▶ Task directions
Word for word, and without a single picture, repeat the entries.

[Supplied material Boundary: Start]

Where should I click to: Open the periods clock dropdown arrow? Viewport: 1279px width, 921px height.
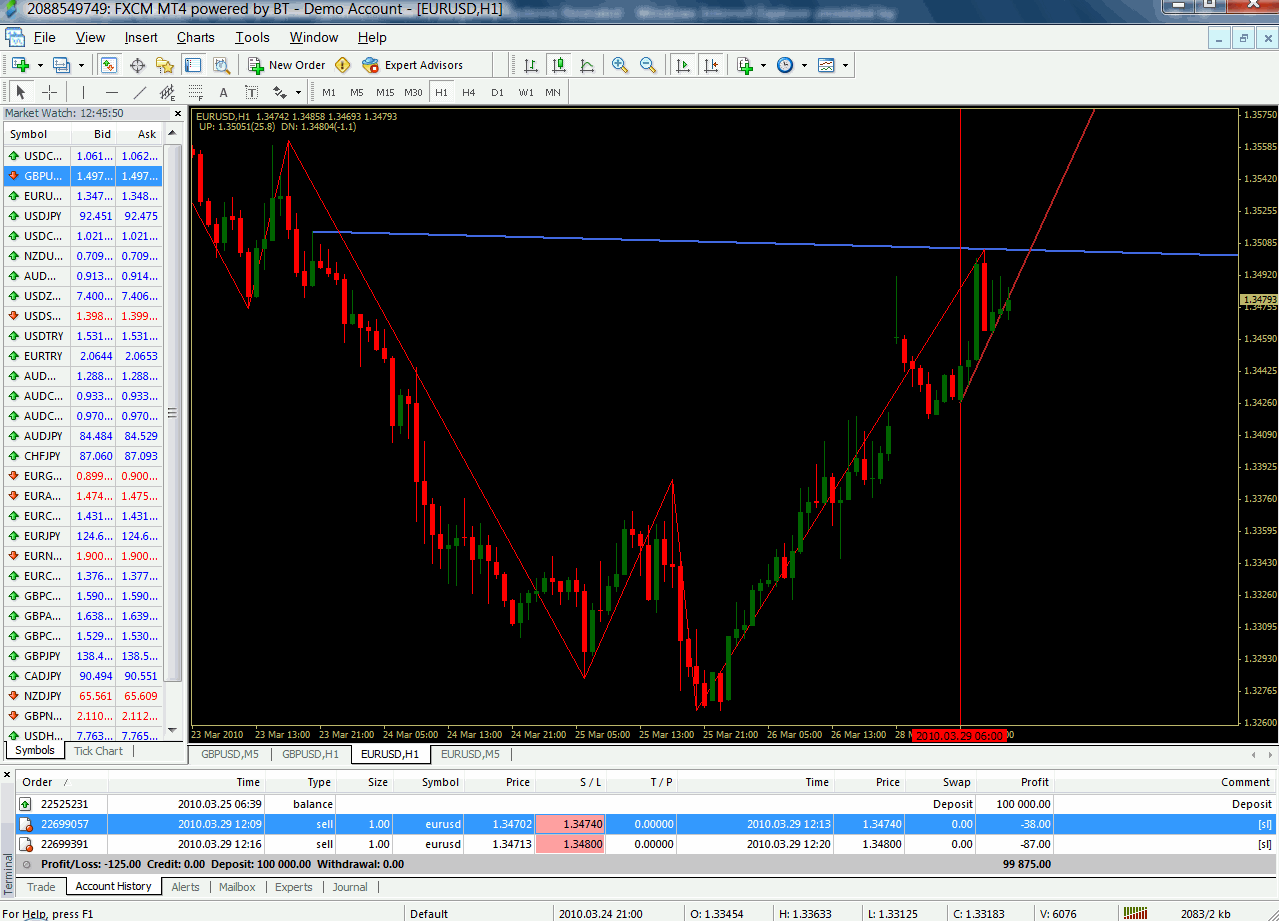(x=804, y=65)
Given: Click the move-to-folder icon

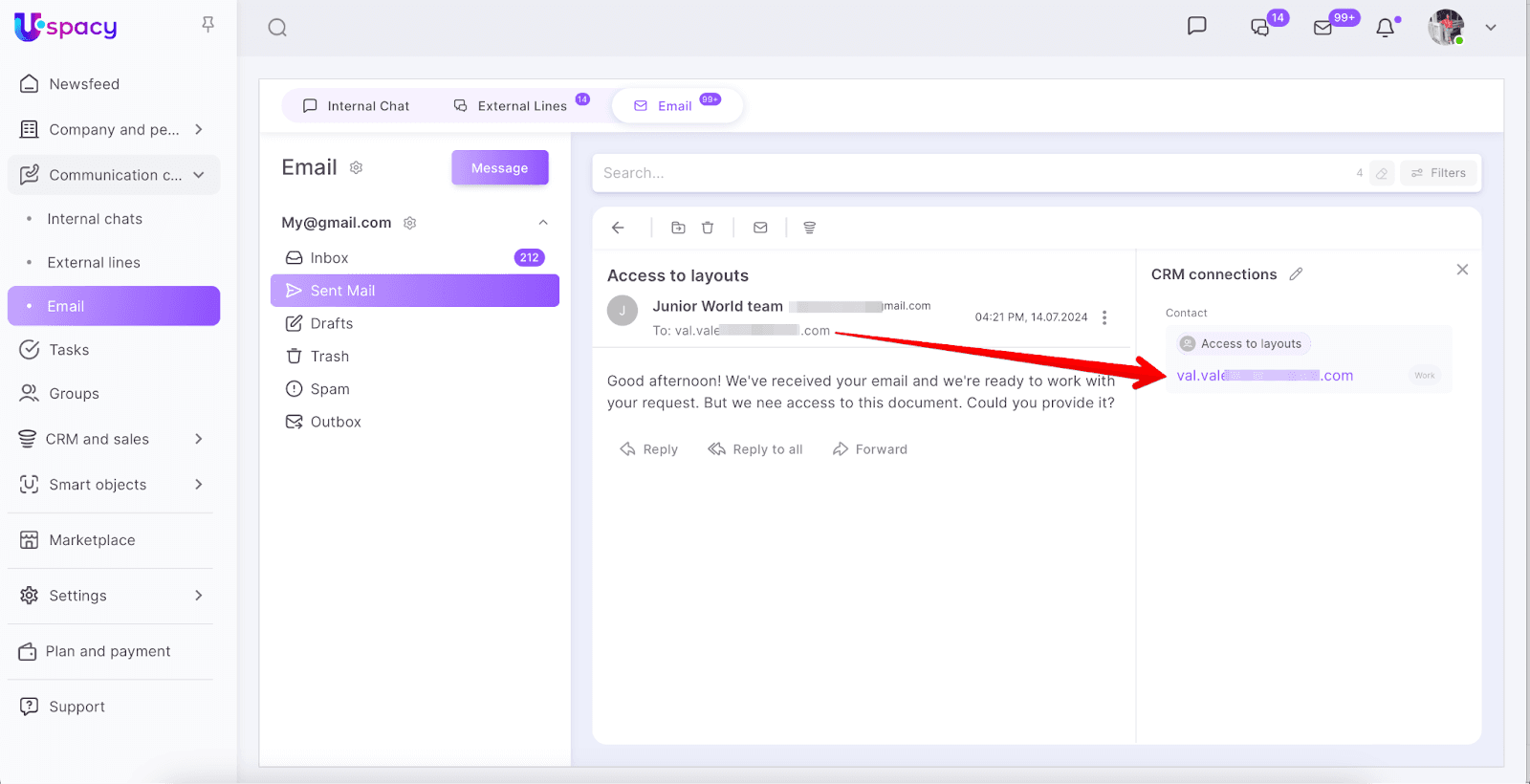Looking at the screenshot, I should (x=678, y=228).
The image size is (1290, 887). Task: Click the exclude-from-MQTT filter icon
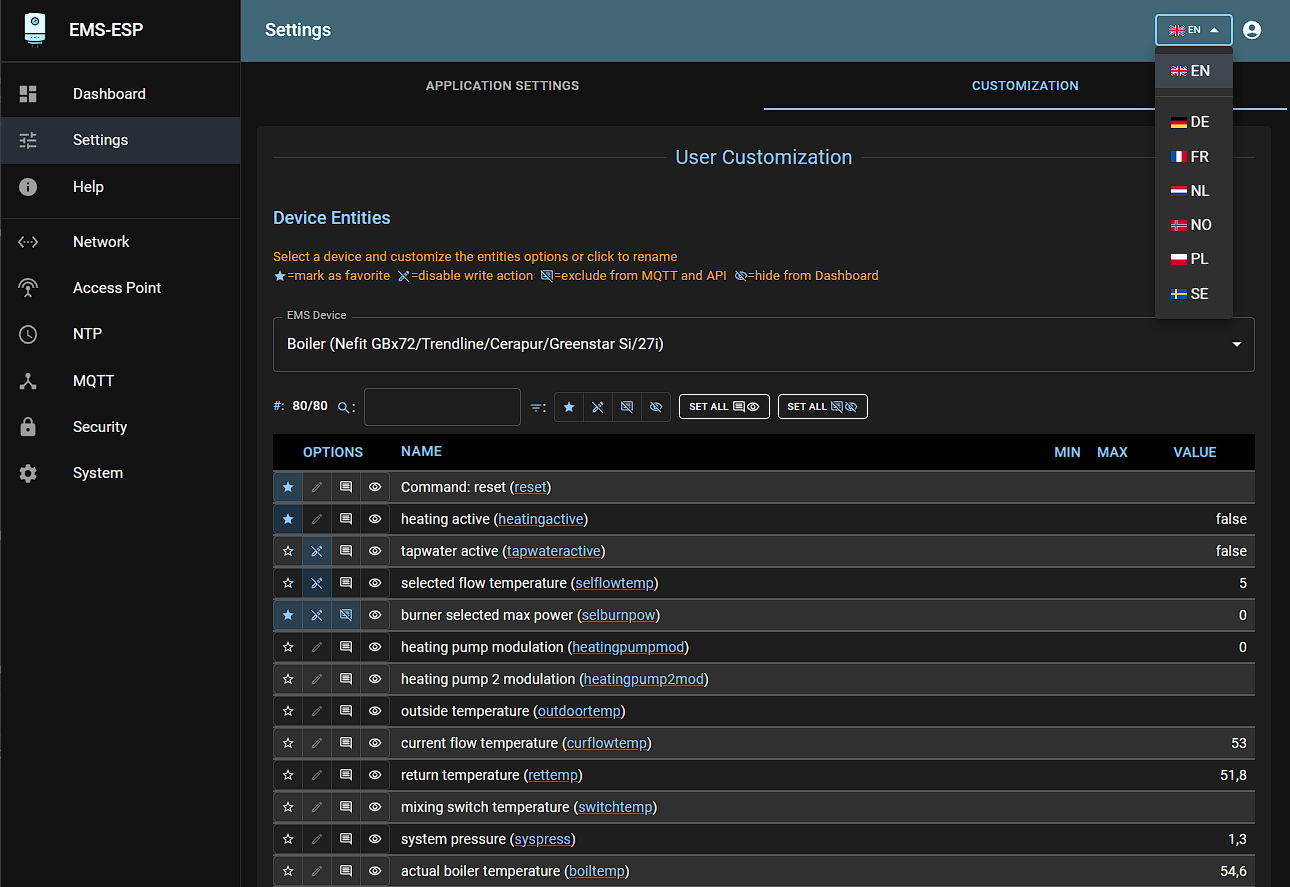click(626, 406)
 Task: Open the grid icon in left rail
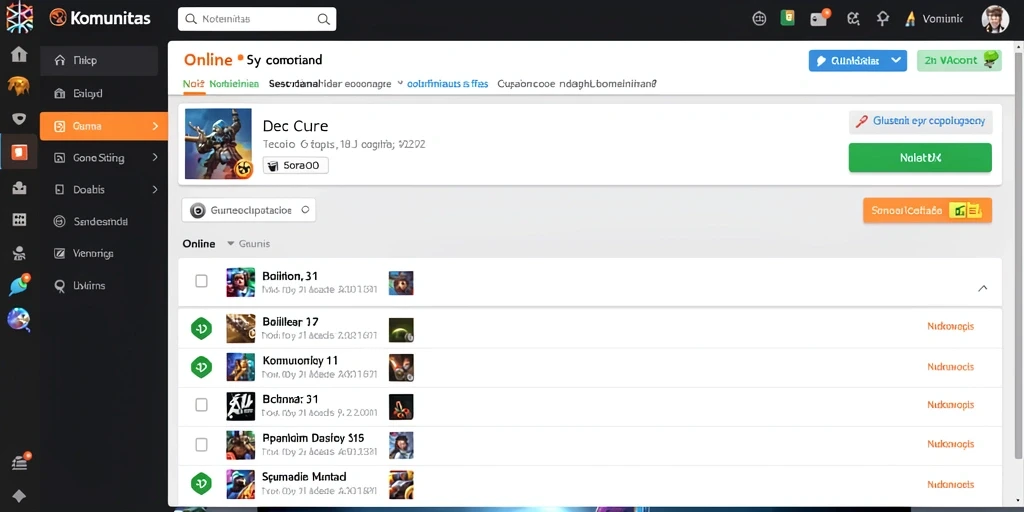click(19, 219)

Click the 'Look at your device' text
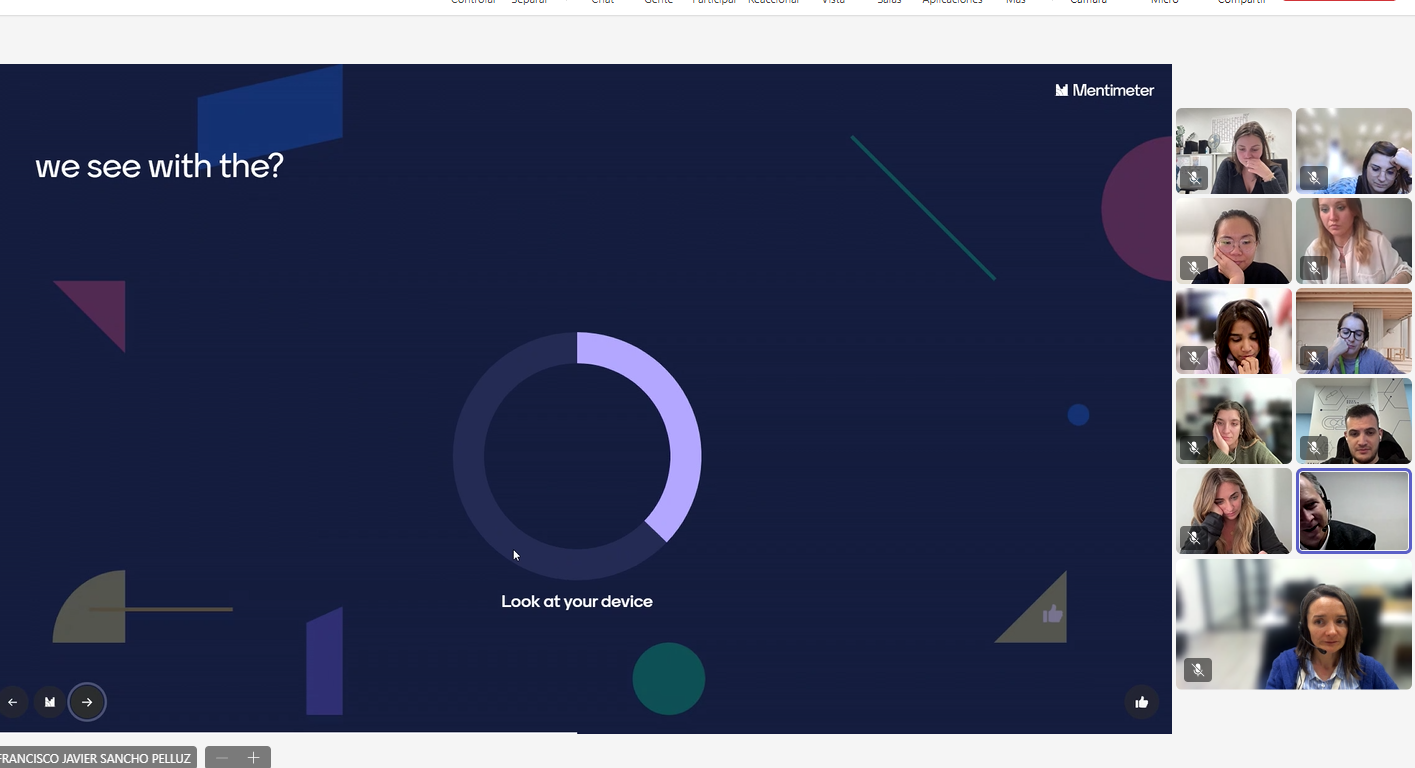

[Supplied material Boundary: End]

▶ Solved problem
Where should I click to: Open the periods clock dropdown arrow? Viewport: 1279px width, 921px height.
(x=804, y=65)
Given: Click the move-to-folder icon

Looking at the screenshot, I should (x=678, y=228).
The image size is (1290, 887). Task: Click the exclude-from-MQTT filter icon
click(626, 406)
 Task: Open the grid icon in left rail
click(19, 219)

Click the 'Look at your device' text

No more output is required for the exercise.